Directions => Set down the entries once more exactly as they were written.

Stored records:
┌──

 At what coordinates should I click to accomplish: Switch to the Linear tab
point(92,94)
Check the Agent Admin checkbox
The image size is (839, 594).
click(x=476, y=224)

└──

Solved exercise =>
 At what coordinates should I click to accomplish: Switch to the Linear tab
point(92,94)
Check the Agent Admin checkbox
The image size is (839, 594).
click(x=476, y=224)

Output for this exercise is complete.